This article is dedicated to the one, the only, Brad Polumbo, who tweeted the following on 9/21/2020:
Did you know you can criticize Amy Coney Barrett without attacking her private Christian beliefs?
Now, that’s great and all on paper, however in reality, there are some views that should disqualify you from being appointed one of the nine most powerful people in America for life. For example, in many Islamic nations relationships between adult men and young boys are common place. Anyone who endorses this should not be allowed on the Supreme Court, regardless of if they are just doing so because of their religion.
However, I have seen almost nobody attack her private Catholic beliefs. I’m sure some anti-theists (or hyper Protestants, for that matter) have, but that’s not mostly what I’m seeing. Instead, I’m seeing many people attack Barrett’s public Christian beliefs, specifically how she lets those effect her in regards to her legal beliefs.

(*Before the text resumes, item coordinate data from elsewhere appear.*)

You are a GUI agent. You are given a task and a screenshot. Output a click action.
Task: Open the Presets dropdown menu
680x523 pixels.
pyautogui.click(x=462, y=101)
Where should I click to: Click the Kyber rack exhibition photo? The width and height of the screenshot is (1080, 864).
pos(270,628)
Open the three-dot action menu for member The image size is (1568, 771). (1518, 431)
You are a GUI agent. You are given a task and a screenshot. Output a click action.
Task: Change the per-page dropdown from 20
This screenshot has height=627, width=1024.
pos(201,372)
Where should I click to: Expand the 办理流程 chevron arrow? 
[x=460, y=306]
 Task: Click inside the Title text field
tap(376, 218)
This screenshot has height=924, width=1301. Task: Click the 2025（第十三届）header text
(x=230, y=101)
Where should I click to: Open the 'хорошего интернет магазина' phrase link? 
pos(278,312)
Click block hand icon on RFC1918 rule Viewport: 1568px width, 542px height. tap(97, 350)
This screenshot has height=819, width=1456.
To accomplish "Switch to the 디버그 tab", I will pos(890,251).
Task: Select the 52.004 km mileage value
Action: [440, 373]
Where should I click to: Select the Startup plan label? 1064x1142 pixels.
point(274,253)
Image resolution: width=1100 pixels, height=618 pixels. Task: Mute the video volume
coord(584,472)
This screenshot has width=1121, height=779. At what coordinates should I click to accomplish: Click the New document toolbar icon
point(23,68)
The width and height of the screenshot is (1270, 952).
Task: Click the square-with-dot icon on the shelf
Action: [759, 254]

Back when Barrett was confirmed as a local judge in 2017, Senator Dianne Feinstein got into hot water for saying this to her:
Why is it that so many of us on this side have this very uncomfortable feeling that dogma and law are two different things, and I think whatever a religion is, it has its own dogma. The law is totally different. And I think in your case, professor, when you read your speeches, the conclusion one draws is that the dogma lives loudly within you. And that’s of concern.
This was seen as an example of “religious bigotry” or “attacking Barret because of her private beliefs.” The issue is that Feinstein did not say a single word about Barrett’s private beliefs, she simply said she was concerned that she was going to let those beliefs get in the way of her job of upholding the constitution. You hold hearings in the first place to make sure the nomination, any nomination, will follow that incredibly basic standard.
Now I am not calling Barrett a theocrat, I have no reason to believe she is at time of writing after all. However, again, the reason we hold hearings in the first place is to make sure such misconceptions are ironed out before a vote is held. But asking someone if they are going to do their job is now considered bigotry and an attack on Christianity in America.
One of the men who was most critical of Barrett was Senator and Minority Whip Dick Durbin. Back in 2004, Durbin was denied Holy Communion because he voted against a ban on Partial Birth Abortion. In 2019, the Catholic Church did the same thing to former Vice President Joe Biden. Are we really to believe this organization has no interest in influencing policy? Because that is the only way we can except the notion that it’s bigoted to ask a member if they will base decisions off of their membership.
Here is how you become an Anti-Christian bigot in 2020: You ask a Christian a simple question. Specifically, you ask them if they’re willing to do an important job as it’s suppose to be done and not how an organization they’re attached to might want it to be done instead. That is the only thing you need to do, welcome to 2020.